Ambil tanggapannya terhadap komentar Miranda setelah pertandingan hari Minggu.
“Jika saya menjatuhkan diri ke tanah, mungkin dorongannya akan lebih jelas,” renung sang bek tengah.
Tentu saja, playmaking seperti itu akan setara dengan permainan domestik Brasil, dengan sifat melelahkan dan kesenangannya. tipuan—filosofi yang mengedipkan mata, saya yang pertama, dan cerdas yang mengalir di seluruh penjuru negara, dalam keadaan yang lebih baik dan (terutama) yang lebih buruk.
Namun gagasan Miranda sempat menarik perhatian manajernya.
“Tidak, itu hanya simulasi, dan saya tidak menginginkan itu,” adalah tanggapan tegas Tite, mengingat salah satu kata-kata mutiaranya yang paling berkesan: “Tipuan identik dengan ketidakmampuan.”
Tidak akan ada kejadian lucu musim panas ini, tidak ada sudut pandang yang membuat kehidupan publik Brasil begitu menyedihkan.
“Jika Anda ingin menang,” kata sang pelatih, “Anda harus menang dengan menjadi yang terbaik.”
Masuklah ke dalam federasi sepak bola Brasil, CBF—sebuah organisasi yang sangat dikutuk oleh filosofi jujur dan berdasarkan prestasi.
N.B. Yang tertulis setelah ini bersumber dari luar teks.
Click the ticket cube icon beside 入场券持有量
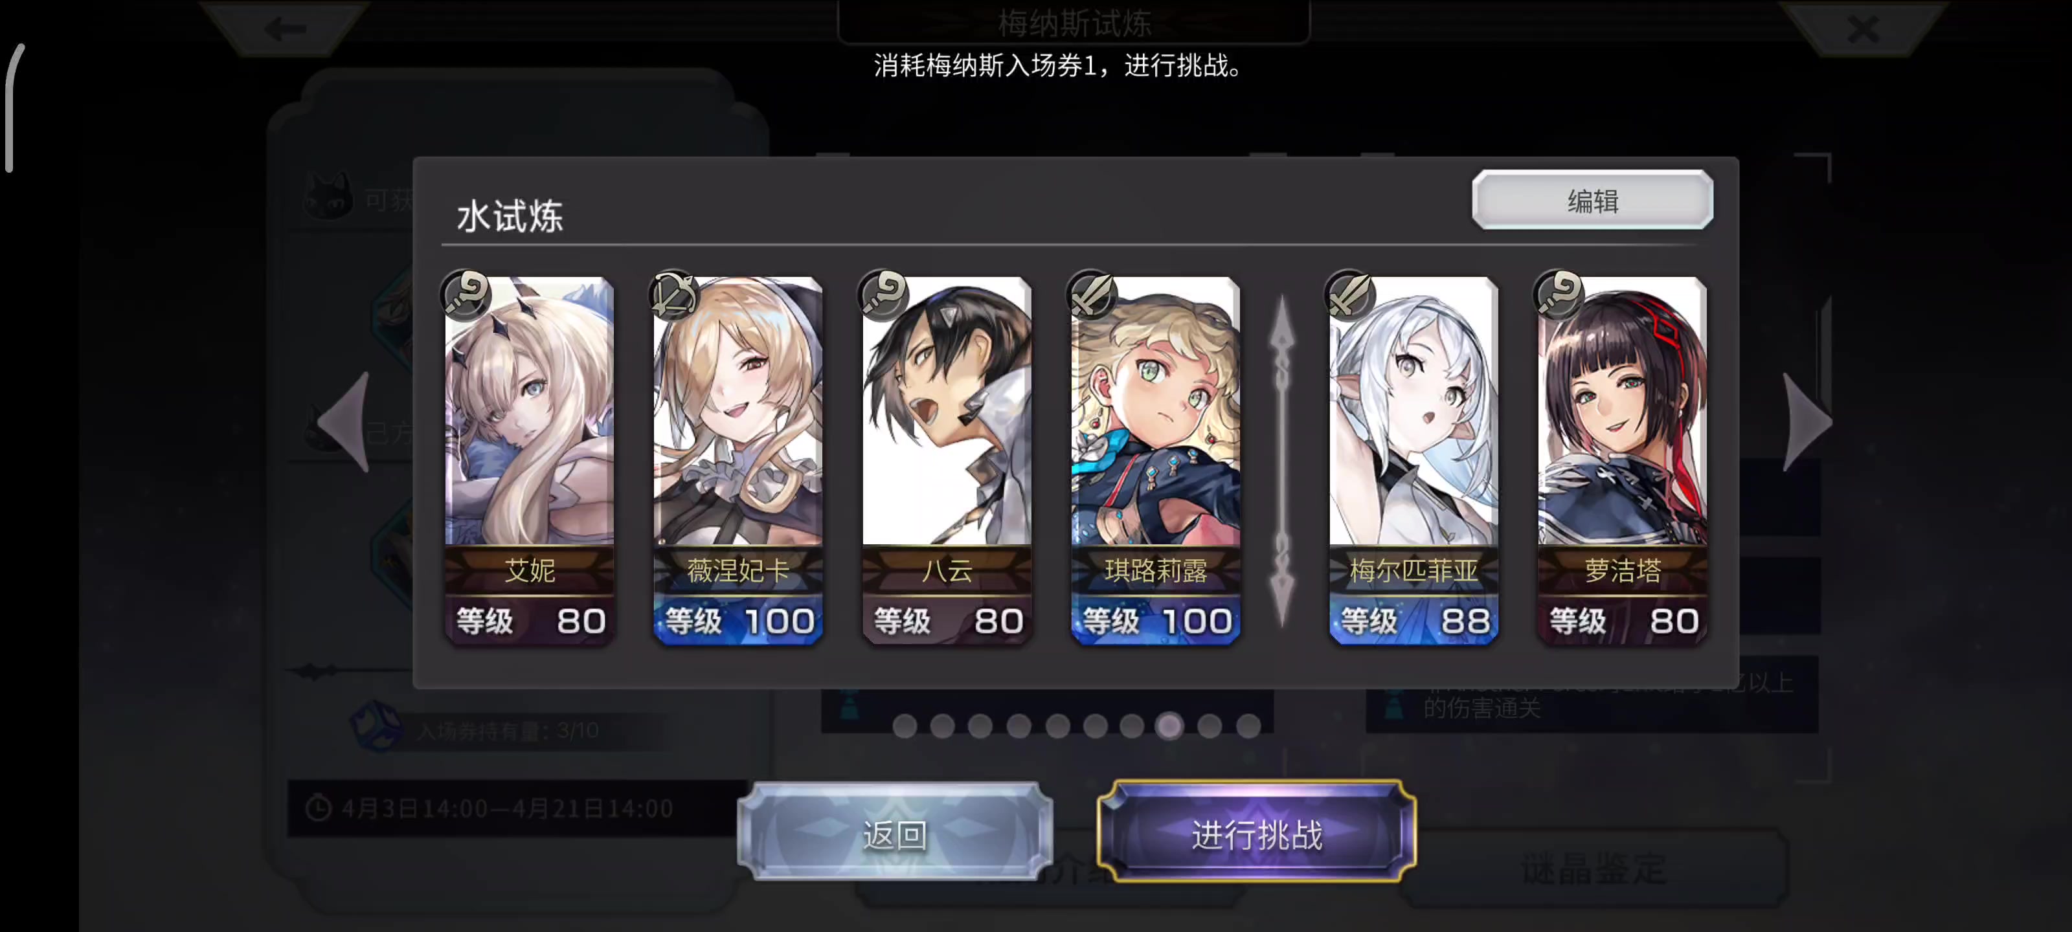 point(376,726)
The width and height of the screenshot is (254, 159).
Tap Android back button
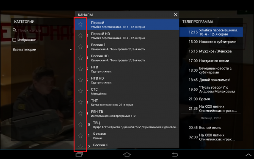[x=175, y=154]
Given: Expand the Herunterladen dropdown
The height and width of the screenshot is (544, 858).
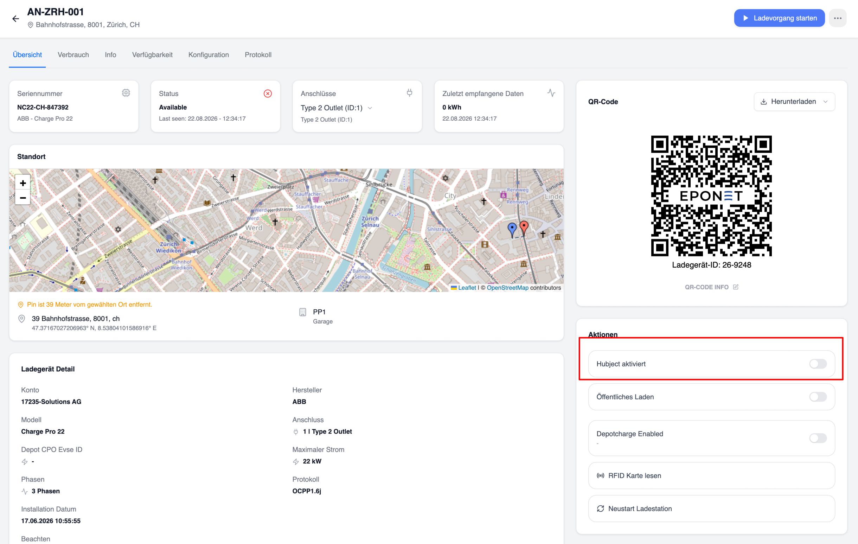Looking at the screenshot, I should pyautogui.click(x=794, y=102).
Dalam waktu 24 jam setelah peluit akhir dibunyikan, CBF mengirimkan surat pengaduan ke FIFA meminta penjelasan resmi atas insiden yang melibatkan Miranda dan Jesus. “Dua momen ini jelas merupakan kesalahan wasit yang seharusnya dianalisis oleh VAR,” rengek mereka, tampaknya tidak memahami bahwa dua insiden tersebut kemungkinan besar terjadi. mencuci diteliti, hanya saja tidak mengacu pada wasit lapangan.
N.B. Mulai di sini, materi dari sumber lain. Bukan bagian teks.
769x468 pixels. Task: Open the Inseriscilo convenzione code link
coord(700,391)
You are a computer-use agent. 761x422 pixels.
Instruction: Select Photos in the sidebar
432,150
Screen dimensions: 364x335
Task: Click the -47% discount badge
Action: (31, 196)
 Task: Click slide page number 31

Terlalu banyak mengambil tanggung jawab dan tidak membuat alasan; itu langsung dari aliran sensasionalisme Galvão. Namun kita mungkin tidak perlu terkejut, mengingat rekam jejak federasi tersebut. Presiden berturut-turut telah terjebak dalam penyelidikan korupsi: José Maria Marin sedang menunggu hukuman dari sistem peradilan AS dan penggantinya, Marco Polo Del Nero, telah dilarang seumur hidup oleh FIFA. Penanggung jawab baru, Antônio Carlos Nunes, adalah salah satu petinggi perusahaan yang telah mengingkari kesepakatan pemungutan suara di seluruh benua untuk mendukung upaya Amerika Utara menjadi tuan rumah Piala Dunia 2026. Dia mengira pemungutan suara itu rahasia. Ternyata tidak.
Bahkan keputusan untuk menunjuk Tite terjadi dua tahun lebih lambat dari yang seharusnya, guncangan besar Piala Dunia 2014 sebagian besar diabaikan oleh Packers, yang lebih memilih bisnis seperti biasa dengan manajer Dunga. Jadi, meskipun kemajuan besar telah dicapai di bidang ini, jelas bahwa kemajuan tersebut belum direplikasi di koridor kekuasaan.
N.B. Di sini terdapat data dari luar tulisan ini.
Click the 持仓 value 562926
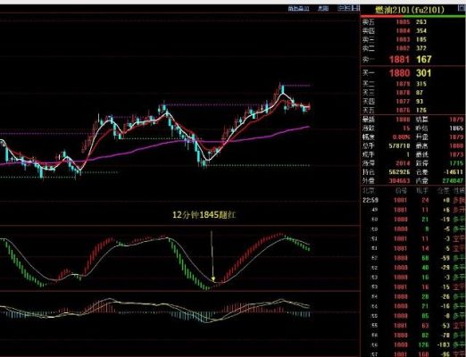 399,172
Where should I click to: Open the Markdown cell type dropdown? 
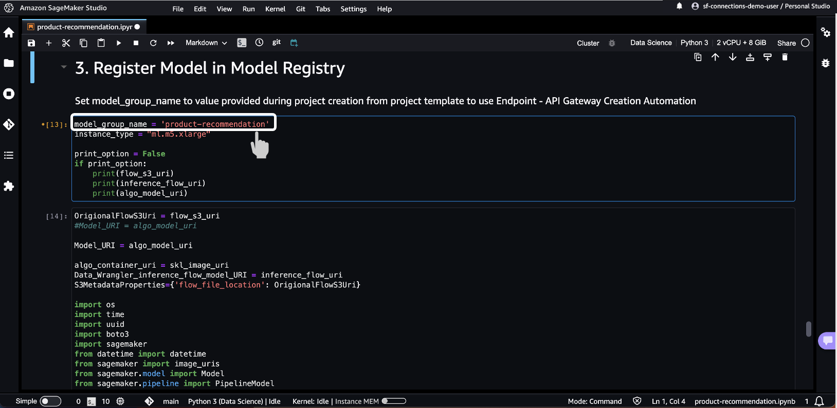(x=206, y=43)
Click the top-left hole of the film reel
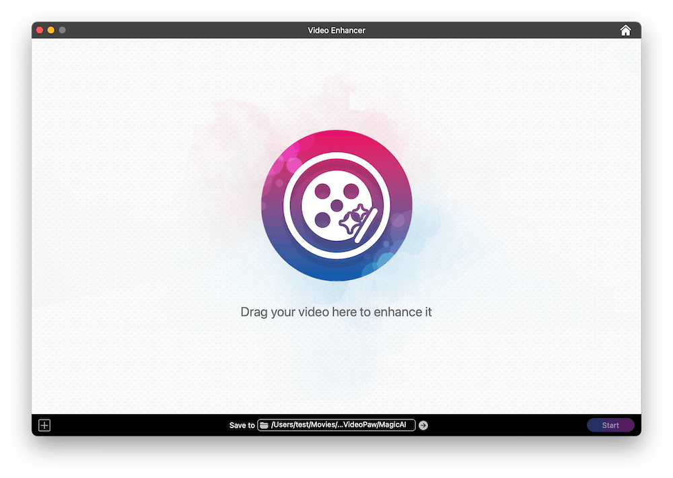Image resolution: width=673 pixels, height=478 pixels. coord(322,191)
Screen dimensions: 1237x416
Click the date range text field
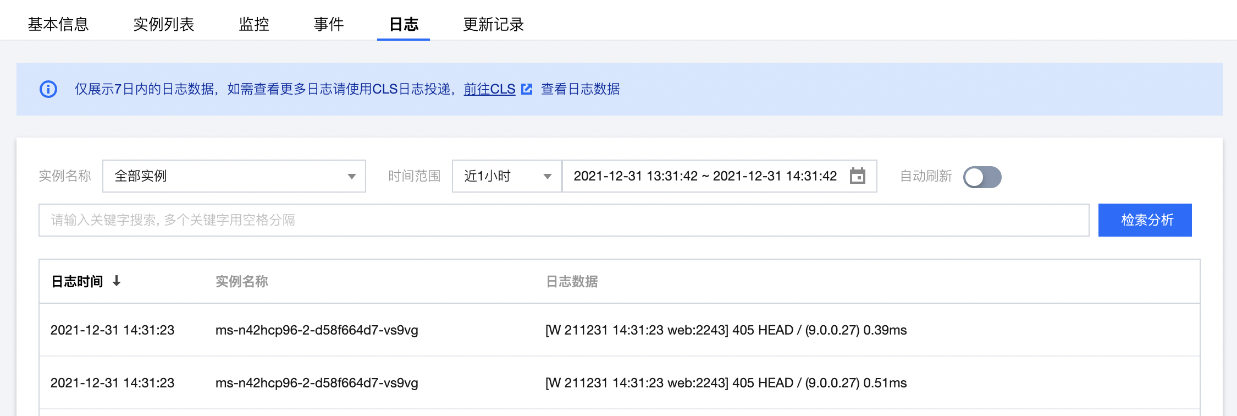pos(705,176)
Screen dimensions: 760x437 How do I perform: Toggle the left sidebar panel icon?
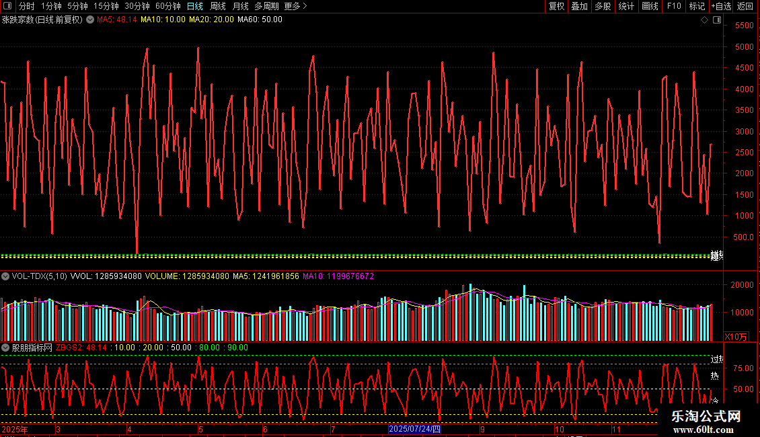coord(9,6)
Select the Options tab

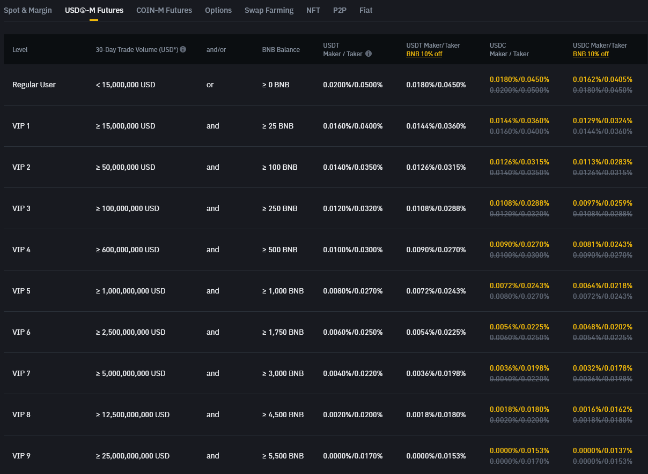point(218,10)
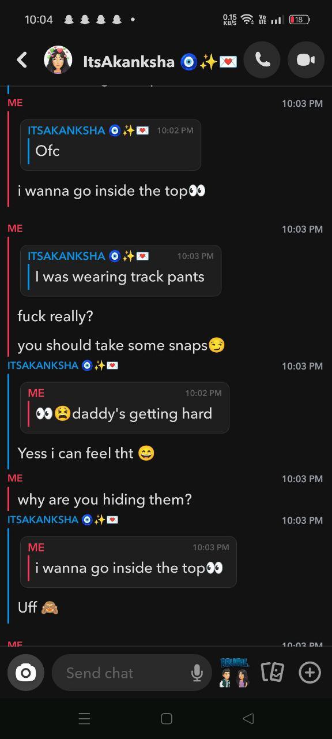The height and width of the screenshot is (739, 332).
Task: Tap Android recent apps navigation button
Action: (84, 718)
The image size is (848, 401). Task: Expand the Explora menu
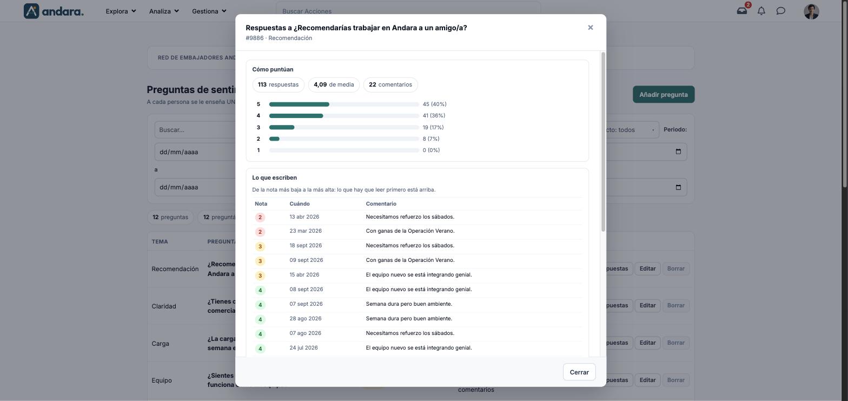click(x=121, y=11)
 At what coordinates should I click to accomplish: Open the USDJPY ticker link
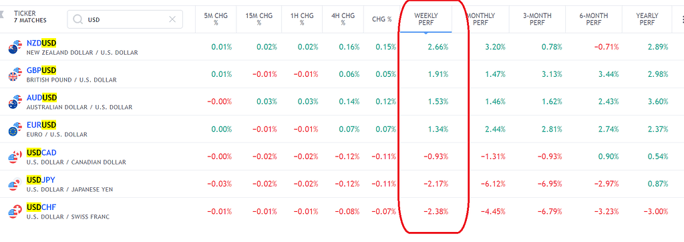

Tite dan para pemainnya, setelah menerima hasil dari Swiss, sekarang akan sepenuhnya fokus untuk menebus kesalahannya melawan Kosta Rika pada hari Jumat. Namun latar belakangnya kurang menggembirakan: tanggapan kecil CBF terhadap pertandingan pembuka tersebut menggarisbawahi fakta bahwa revolusi Tite baru berjalan sejauh ini.